==== Raw data ====

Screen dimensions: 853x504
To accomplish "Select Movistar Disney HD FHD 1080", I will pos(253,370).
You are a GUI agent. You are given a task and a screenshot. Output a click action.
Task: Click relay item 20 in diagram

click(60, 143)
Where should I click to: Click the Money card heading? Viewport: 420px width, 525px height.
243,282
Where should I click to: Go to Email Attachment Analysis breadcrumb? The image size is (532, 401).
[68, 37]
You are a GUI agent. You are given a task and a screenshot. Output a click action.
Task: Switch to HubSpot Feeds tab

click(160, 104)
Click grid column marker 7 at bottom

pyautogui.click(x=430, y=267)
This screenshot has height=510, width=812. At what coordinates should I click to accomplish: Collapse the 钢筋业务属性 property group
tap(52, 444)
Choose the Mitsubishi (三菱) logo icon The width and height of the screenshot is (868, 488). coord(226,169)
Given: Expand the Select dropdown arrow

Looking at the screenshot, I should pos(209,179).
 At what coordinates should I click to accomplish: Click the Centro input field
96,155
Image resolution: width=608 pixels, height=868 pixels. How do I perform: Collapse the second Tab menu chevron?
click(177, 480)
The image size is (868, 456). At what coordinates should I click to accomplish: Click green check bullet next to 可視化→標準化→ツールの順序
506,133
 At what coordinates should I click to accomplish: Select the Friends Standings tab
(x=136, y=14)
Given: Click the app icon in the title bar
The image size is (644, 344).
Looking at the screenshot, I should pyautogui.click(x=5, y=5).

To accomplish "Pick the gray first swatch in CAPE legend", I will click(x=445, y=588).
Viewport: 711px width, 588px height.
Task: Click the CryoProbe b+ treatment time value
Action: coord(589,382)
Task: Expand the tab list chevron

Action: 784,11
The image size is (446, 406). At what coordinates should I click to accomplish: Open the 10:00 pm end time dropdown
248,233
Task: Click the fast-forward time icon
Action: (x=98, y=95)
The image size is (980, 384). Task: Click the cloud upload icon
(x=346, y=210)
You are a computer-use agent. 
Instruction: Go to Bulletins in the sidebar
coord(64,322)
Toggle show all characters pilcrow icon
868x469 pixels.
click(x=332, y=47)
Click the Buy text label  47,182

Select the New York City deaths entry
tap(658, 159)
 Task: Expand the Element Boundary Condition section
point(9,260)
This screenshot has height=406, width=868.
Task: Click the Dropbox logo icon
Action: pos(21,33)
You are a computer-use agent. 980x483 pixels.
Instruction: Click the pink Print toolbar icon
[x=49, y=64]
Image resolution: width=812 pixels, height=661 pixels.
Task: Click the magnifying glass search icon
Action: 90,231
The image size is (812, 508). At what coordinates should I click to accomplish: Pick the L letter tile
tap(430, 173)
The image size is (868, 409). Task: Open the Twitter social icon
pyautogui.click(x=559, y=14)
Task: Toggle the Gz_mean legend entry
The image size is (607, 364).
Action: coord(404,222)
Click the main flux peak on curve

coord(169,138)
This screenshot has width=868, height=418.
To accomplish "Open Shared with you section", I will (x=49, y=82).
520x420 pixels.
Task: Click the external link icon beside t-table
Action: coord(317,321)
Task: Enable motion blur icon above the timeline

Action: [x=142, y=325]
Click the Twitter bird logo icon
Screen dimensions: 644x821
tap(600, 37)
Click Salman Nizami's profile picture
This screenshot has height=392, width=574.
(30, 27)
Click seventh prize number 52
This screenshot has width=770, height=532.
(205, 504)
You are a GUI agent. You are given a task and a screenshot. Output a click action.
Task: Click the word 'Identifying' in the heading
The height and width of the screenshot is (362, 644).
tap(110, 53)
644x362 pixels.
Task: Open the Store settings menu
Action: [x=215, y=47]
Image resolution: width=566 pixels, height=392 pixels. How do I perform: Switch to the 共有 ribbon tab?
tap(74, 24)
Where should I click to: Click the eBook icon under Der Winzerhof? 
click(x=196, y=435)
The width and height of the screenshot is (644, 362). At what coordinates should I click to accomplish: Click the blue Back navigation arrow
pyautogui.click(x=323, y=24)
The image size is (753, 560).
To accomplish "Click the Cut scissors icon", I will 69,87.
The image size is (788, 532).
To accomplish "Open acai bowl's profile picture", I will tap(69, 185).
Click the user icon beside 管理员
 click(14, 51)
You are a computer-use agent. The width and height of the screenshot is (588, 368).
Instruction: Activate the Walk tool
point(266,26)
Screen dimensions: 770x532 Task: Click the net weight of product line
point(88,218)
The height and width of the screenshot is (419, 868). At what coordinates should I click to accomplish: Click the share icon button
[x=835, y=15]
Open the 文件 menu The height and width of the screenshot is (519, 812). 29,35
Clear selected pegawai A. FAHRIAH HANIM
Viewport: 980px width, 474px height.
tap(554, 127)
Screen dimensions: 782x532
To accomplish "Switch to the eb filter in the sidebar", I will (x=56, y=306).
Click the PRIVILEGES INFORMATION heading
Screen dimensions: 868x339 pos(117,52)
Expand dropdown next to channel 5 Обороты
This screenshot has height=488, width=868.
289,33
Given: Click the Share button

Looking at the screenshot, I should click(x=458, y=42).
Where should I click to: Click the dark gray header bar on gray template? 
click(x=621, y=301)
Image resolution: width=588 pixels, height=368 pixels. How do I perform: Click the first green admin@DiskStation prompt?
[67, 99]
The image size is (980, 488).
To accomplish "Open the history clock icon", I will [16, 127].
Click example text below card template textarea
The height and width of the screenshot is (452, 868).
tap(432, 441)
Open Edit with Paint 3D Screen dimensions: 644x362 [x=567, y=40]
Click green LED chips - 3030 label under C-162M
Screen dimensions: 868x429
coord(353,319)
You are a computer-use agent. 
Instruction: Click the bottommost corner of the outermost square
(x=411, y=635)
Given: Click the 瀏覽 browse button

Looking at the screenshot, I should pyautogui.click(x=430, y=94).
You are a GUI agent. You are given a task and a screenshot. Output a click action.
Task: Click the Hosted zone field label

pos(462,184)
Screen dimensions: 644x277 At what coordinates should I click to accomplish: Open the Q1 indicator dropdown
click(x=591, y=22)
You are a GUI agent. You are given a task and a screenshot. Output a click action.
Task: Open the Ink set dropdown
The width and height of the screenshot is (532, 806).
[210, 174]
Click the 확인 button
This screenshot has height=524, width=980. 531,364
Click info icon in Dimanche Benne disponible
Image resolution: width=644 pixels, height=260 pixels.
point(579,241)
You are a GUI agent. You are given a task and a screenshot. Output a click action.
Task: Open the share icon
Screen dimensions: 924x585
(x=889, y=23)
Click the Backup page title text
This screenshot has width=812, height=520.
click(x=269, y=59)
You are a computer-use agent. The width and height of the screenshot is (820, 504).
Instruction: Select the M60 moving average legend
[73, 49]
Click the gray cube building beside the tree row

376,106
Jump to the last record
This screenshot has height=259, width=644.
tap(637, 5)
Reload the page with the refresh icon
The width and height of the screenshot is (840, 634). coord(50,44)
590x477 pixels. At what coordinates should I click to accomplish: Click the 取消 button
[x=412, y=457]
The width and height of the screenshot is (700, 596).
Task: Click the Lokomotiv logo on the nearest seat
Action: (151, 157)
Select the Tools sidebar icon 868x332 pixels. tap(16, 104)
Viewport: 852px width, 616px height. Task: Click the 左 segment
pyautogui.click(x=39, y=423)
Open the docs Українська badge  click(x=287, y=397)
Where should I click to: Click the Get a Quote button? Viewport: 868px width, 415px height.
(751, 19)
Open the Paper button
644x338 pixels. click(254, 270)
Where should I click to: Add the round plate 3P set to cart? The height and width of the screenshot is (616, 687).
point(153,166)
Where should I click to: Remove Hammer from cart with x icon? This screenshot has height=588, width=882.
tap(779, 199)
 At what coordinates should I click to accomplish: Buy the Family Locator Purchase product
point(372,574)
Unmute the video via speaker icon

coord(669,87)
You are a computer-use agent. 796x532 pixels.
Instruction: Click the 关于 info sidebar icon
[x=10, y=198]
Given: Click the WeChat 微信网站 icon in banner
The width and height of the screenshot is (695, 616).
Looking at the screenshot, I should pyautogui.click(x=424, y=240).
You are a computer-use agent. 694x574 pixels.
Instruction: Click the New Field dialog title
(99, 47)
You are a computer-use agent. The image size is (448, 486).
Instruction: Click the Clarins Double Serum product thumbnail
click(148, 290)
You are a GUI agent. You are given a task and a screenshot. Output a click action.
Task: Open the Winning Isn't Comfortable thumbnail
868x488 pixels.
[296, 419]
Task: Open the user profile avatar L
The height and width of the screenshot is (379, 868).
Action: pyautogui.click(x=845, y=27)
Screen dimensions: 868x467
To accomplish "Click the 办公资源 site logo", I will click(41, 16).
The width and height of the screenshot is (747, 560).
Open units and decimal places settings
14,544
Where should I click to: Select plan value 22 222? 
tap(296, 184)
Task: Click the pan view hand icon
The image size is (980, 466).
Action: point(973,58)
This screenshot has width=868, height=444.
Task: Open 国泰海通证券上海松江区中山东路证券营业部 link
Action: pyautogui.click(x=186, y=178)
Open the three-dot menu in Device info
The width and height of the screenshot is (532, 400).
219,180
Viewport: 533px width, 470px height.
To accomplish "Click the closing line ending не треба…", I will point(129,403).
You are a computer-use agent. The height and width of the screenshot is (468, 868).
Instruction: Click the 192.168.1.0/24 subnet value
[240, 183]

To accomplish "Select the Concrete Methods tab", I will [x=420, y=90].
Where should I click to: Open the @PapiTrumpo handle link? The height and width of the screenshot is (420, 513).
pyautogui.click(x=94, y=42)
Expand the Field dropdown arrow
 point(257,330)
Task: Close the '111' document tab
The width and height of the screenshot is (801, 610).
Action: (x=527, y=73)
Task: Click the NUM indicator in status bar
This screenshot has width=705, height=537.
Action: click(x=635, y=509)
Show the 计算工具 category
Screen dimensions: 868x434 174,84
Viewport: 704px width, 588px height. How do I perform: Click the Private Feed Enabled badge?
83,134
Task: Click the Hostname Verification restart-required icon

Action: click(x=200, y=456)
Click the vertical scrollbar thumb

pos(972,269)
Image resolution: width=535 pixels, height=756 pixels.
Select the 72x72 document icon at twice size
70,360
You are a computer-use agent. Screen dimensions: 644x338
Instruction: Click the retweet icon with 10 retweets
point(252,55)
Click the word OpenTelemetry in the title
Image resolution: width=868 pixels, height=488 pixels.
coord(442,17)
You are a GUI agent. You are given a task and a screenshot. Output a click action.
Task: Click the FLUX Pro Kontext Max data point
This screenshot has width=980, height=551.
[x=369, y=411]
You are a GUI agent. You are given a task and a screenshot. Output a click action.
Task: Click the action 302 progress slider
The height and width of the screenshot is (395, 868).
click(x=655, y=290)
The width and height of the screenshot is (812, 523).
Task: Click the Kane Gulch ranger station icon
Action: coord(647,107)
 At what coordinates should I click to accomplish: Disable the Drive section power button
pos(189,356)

====

- [Action item] All lines in the records with the string "profile" should be copied out.

- [Response to this exercise]
Click Salman Nizami's profile picture
To accomplish "Open acai bowl's profile picture", I will tap(69, 185).
Task: Open the user profile avatar L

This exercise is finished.